Der Göttinger Politikwissenschaftler Samuel Salzborn sieht im Anschluss an Stöss’ historisch-programmatische Geschichte des Rechtsextremismus seit dem 11. September 2001 eine besondere Verschwörungskampagne am Werk. Der derzeit wirksame Mythos einer antideutschen Weltverschwörung greift deren Überlegungen auf. Er bietet den ideologischen Kitt für Bündnisse über das Milieu der »Reichsbürger« und »Selbstverwalter« hinaus. Wolfgang P. teilte auf Facebook öffentlich ein Bild, auf dem »antideutsche US-Besatzer« als Verschwörer genannt werden. Adrian U. betreibt eine Website, die sich dem Kampf gegen die NWO widmet. Der verschwörungsideologischen Projektion bietet auch die AfD Raum. In ­ihrem Grundsatzprogramm heißt es, eine kleine, machtvolle politische Führungsgruppe innerhalb der Parteien, der »heimliche Souverän«, sei es, der »die Fehlentwicklungen der letzten Jahrzehnte zu verantworten« habe. Aber auch Teile der linken Szene betrachten Deutschland als »US-Kolonie« und seine Einwohnerinnen und Einwohner als Entrechtete.
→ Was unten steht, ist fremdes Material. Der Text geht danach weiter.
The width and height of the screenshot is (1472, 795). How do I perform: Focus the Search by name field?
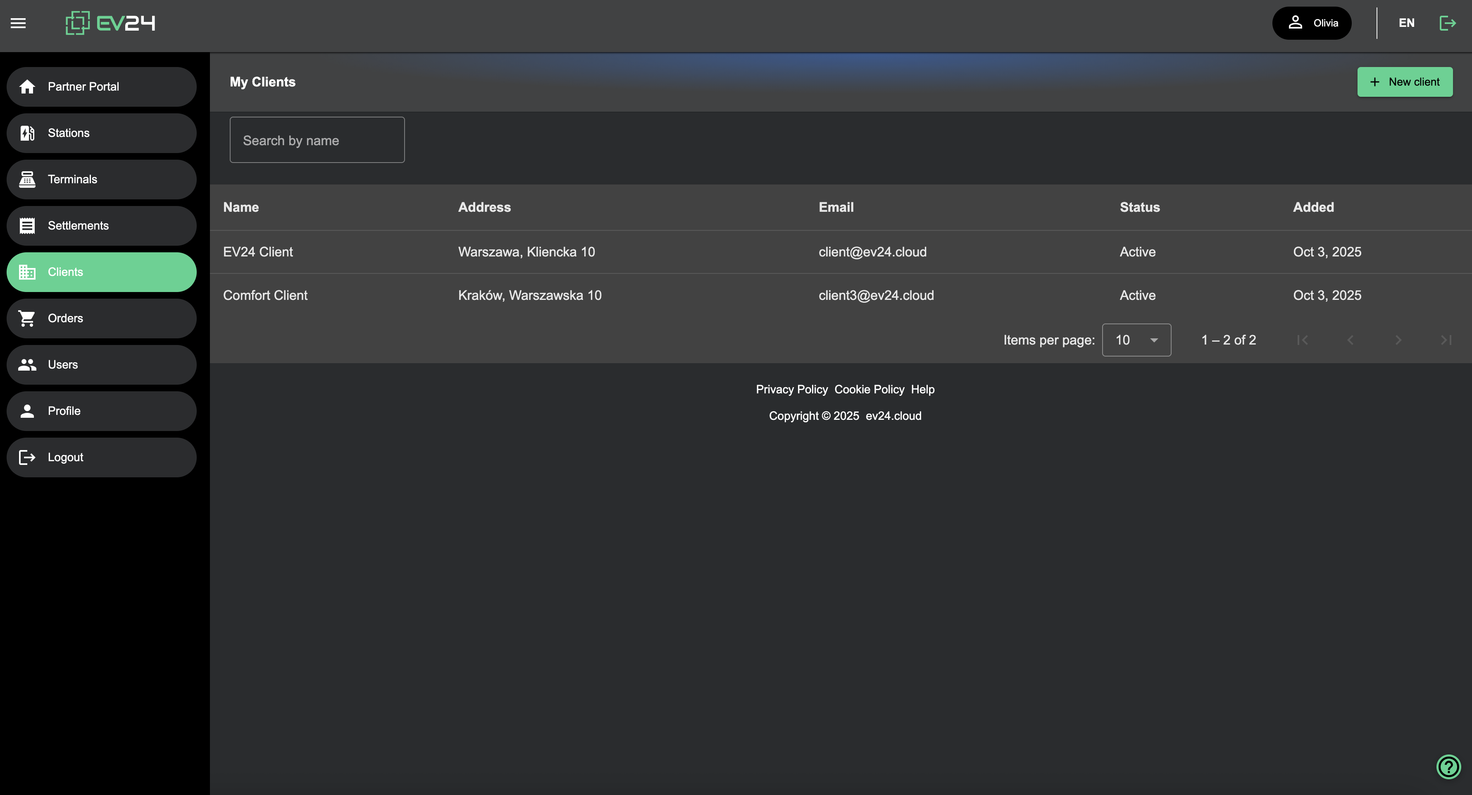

In der derzeitigen Auseinandersetzung um »Reichsbürger« werden die zentralen antisemitischen Verschwörungsmythen als sekundär abgetan. Das Milieu der »Reichsbürger« und »Selbstverwalter« wird durch den vermeintlich notwendigen Bezug auf ein Deutsches Reich exotisiert und externalisiert. Die wahnhafte Haltung Einzelner kann jedoch von der gesamtgesellschaftlichen Dimension nicht entkoppelt werden. Es zeigt sich, dass der Mythos der antideutschen Weltverschwörung nicht nur gesellschaftlich an­schlussfähig ist. Er motiviert Menschen zur Gewalt gegen die vermeint­lichen Verschwörerinnen und Verschwörer: Der Galgen für »Volksverräter« droht allen, die als Feinde des deutschen Volkes wahrgenommen werden.